The race before the Tenno Sho is the Perseus Stakes, where the American-bred Lemon Pop will be looking to further his reputation. The Godolphin-owned colt has shown plenty of fizz, winning his last three races in good style.

Looking back at last weekend, Ask Victor More won the final classic, the G1 Kikuka Sho, but Serifos nailed an eye-catching performance as well. He won the G2 Fuji Stakes by a neck, yet the narrow margin of victory did not entirely reflect the style of the win.

 

The Mitsu Nakauchida-trained colt was cruising behind the front rank until his rider Yusuke Fujioka angled into daylight and guided him home ‘hands and heels’. Serifos could next run in the G1 Mile Championship in November, where he’ll have to carry more weight, before possibly going to the Hong Kong Mile and on to Sydney next year for the Doncaster Mile, as reported by Asian Racing Report last week. 

Couldn't Ask for more

Ask Victor More came out a narrow winner of the Kikuka Sho, earning jockey Hironobu Tanabe just his third JRA Group 1 win. It was a close-run thing but Tanabe’s glance to the left just after the post meant more than the judge’s photo, and the jock took his mount straight to the winner’s box just outside the weighing room.

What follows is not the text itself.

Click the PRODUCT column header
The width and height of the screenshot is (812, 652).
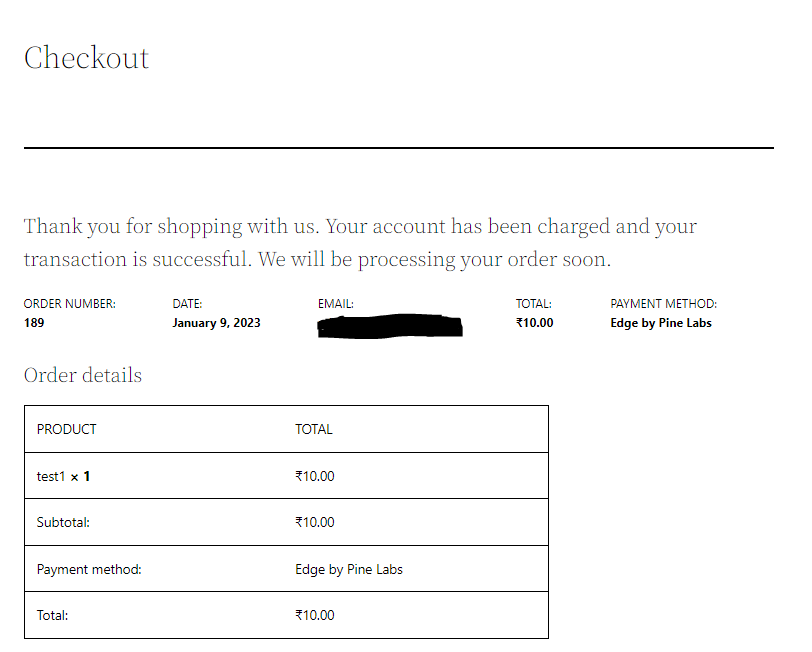66,429
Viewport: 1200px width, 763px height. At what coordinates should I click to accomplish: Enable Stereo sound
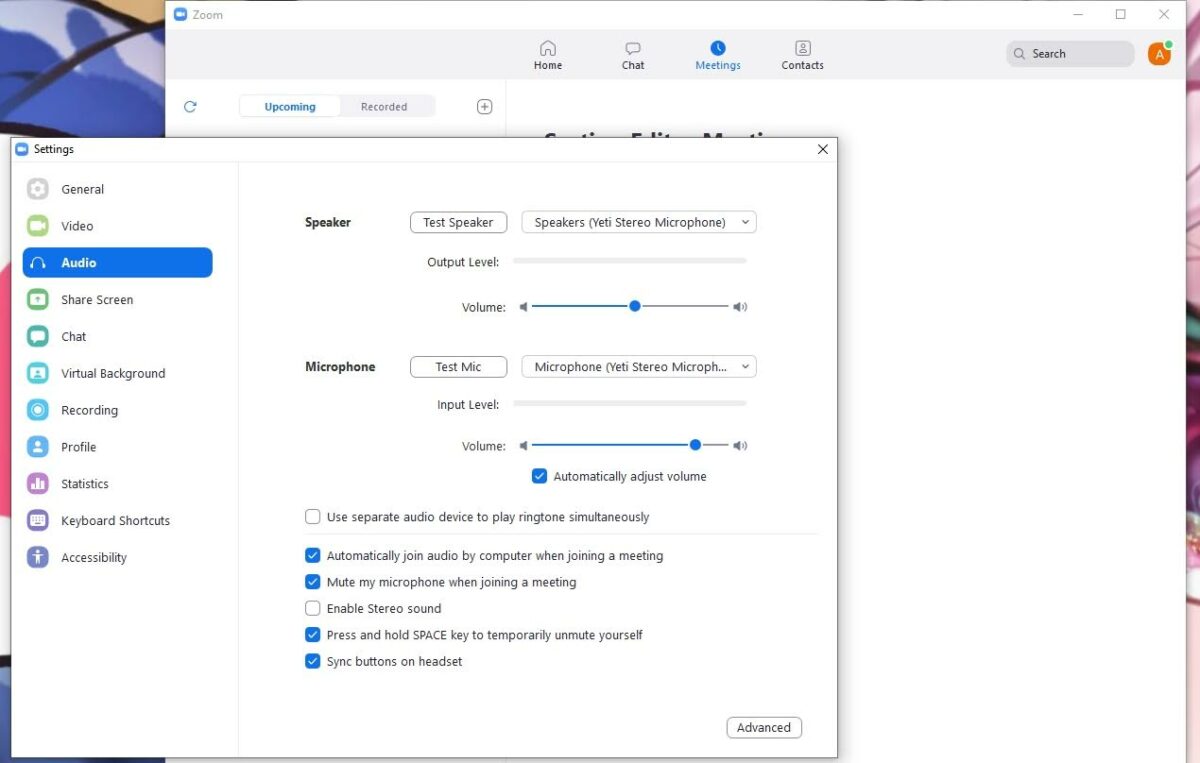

It was also a great triumph for the colt’s enterprising owner of the ‘Ask’ horses, Toshihiro Hirosaki, who explained recently how he became an owner. 

“I was at the races with a friend back in 1987, and the trainer of his horse enquired as to why I didn’t have any horses,” Hirosaki recalled. “It wasn’t long after when I bought my first horse for ¥8 million (US$54,000).” 

That horse was Ask Hero, and it gave him his first win in a newcomer race at Sapporo in 1989, beating out an American-bred horse, Dragon Rally, which cost ¥200 million (US$1.34 million). He thought it rather strange that his relatively cheap purchase could win against a very expensive horse. The rest, as they say, is history, with Hirosaki scoring his first Group 1 win with Let’s Go Donki in the G1 Oka Sho of 2015, and he then tasted further success the same year with Straight Girl winning the G1 Victoria Mile and later the G1 Sprinters Stakes. His prize mare also won the G1 Victoria Mile for a second time in 2016. 

As a breeder too, he has put Straight Girl to Frankel, and from that match has Ask Beat Luz, a colt that will make his debut next year. So the best laid plans have certainly gone well for the man who started the Ask Planning Centre consulting company back in 1973.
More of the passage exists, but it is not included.